По лесу Серизи не спеша брела пожилая женщина. Собирая хворост, добрела и до придорожной канавы, где осталась лежать глина божьего творения. Слишком занятая сухим валежником, а может, и немного глуховатая, она не слышала выстрела. А если и слышала, не обратила внимания — мало ли в здешних краях охотников. Деревянное ее сабо задело покойника. Сын ее знался с «совиным братством», и материнское чувство возобладало над природной пугливостью. Вспомнив своего Жана, она наклонилась к изуродованному воину и дотронулась рукой до его груди. Что это? Сердце еще билось. Женщина не колебалась ни секунды. Опасливо оглянувшись на дорогу, вырубку и поляну и не заметив ничего подозрительного, она взвалила шуана себе на спину, будто вязанку краденых дров, и поволокла, несмотря на немощь, к себе в лачугу, что притулилась неподалеку на опушке. Уложив несчастного на свою постель и затеплив чадящую коптилку, она принялась обмывать его жуткие раны с раздробленными костями и висящей клочьями кожей. Лицо самоубийцы напоминало перепаханное кровавыми бороздами поле. Пять или шесть пуль находилось в стволе мушкета, огненным снопом пропахали они его лицо, оставив на нем кровавые борозды, и только этим можно объяснить то, что шуан остался в живых. Как умела, перевязала женщина окровавленную, лишившуюся человеческого облика мумию.

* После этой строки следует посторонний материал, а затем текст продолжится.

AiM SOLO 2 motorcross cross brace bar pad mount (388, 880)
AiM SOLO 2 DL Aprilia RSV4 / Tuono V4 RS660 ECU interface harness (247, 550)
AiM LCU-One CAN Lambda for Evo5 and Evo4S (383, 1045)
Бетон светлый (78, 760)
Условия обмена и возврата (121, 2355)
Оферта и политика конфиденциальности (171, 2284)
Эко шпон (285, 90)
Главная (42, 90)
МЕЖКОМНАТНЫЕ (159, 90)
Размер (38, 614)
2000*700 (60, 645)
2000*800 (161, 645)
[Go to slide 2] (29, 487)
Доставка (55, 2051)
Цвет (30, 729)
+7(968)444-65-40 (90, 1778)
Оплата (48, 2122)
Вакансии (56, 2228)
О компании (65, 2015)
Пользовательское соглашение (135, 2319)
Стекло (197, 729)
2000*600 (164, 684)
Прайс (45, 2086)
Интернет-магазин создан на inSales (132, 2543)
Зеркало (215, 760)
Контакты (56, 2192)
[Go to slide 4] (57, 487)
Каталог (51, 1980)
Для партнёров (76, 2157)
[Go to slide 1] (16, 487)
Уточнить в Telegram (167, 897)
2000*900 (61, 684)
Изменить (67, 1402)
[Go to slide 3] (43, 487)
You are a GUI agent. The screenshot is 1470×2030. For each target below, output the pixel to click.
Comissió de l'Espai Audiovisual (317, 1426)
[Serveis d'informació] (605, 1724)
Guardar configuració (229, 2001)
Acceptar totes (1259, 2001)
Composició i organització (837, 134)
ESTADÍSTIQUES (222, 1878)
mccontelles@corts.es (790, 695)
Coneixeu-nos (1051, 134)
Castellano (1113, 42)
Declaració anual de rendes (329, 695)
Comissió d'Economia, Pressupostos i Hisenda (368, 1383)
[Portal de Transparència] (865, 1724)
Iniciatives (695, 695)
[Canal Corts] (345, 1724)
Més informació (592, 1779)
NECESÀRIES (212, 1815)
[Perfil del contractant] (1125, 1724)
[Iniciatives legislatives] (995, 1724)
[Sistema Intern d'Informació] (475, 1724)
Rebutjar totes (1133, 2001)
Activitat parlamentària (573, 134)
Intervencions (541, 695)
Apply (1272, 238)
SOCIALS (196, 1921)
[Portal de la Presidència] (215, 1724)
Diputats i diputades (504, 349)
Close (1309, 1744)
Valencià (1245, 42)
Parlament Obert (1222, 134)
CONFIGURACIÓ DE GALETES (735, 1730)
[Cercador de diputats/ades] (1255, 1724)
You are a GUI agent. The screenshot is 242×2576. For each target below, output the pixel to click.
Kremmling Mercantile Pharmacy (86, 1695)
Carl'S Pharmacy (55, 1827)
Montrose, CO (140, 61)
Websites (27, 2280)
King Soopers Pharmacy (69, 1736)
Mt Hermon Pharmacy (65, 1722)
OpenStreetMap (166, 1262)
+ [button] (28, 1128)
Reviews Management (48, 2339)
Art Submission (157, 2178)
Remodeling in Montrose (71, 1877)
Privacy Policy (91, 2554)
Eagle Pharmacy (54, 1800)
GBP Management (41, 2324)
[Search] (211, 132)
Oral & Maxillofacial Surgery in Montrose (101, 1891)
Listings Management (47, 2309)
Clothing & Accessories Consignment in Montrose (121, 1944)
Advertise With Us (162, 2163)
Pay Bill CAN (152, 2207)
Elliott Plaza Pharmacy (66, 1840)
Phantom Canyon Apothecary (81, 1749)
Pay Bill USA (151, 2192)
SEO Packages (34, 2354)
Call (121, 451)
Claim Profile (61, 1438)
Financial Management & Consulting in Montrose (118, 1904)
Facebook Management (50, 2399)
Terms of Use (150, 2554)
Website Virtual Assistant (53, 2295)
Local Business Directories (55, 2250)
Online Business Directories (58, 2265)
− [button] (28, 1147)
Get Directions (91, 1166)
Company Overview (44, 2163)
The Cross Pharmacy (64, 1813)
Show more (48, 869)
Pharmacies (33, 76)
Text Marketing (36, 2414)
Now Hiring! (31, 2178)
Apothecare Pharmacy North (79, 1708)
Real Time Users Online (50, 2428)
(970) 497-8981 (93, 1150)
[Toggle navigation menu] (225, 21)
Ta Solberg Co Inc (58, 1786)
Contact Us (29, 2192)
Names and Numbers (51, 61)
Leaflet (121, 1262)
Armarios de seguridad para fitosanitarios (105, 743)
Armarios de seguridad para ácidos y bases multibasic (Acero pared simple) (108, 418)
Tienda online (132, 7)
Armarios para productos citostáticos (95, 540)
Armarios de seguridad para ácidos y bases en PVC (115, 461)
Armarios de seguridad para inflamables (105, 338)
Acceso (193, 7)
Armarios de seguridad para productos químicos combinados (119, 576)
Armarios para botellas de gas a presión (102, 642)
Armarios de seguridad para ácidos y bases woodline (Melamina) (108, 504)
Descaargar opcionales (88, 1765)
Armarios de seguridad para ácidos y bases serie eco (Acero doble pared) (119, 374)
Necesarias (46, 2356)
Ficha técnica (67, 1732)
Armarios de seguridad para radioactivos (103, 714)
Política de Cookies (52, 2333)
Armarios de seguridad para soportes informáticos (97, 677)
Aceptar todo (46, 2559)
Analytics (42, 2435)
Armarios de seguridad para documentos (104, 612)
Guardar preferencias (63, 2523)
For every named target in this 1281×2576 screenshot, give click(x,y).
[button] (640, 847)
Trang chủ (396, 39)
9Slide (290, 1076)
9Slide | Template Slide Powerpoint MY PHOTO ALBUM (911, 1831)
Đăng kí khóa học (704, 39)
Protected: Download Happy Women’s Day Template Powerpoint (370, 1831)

Нищенская жизнь укрепила в старой крестьянке мужество, отучила от брезгливости, и теперь, на исходе дня, она добросовестно исполняла возложенный на нее Господом долг милосердия, как исполнил его когда-то добрый самарянин, что ехал из Иерусалима в Иерихон[19]. Воистину она была христианкой и жила словно бы не в наши равнодушные времена, сберегая в себе тепло живой веры, той самой, что подвигает сердце на добрые чувства, помогает добродетели стать деятельной и перемещает милосердие из ума в руки. Она и помыслить не могла, что несчастный, которого она выхаживала с такой набожной истовостью, сам предал себя в руки смерти. Но если бы и закралась ей в голову такая святотатственная мысль, то лилия, которую она увидела на одежде раненого, отвела бы ее. Ведь и короля она чтила не меньше Господа Бога и, увидев лилию, не сомневалась, что те ужасные раны, которые она перевязывала, нанесли пули «синяков». Служа королю и Богу, она ухаживала за раненым с каждодневным неослабным рвением и искренней нежностью. Так посмотрите же в лицо той, что приютила чужое страдание! Вот она обмыла, подсушила и перевязала раны тряпицами, на которые порвала свою ночную рубашку, кончила и опустилась на колени, молясь милосердной Богородице за страдальца, которого корчило на постели от боли. Услышала ли ее молитву Матерь Божия? Очень может быть, потому что раненый все медлил умирать.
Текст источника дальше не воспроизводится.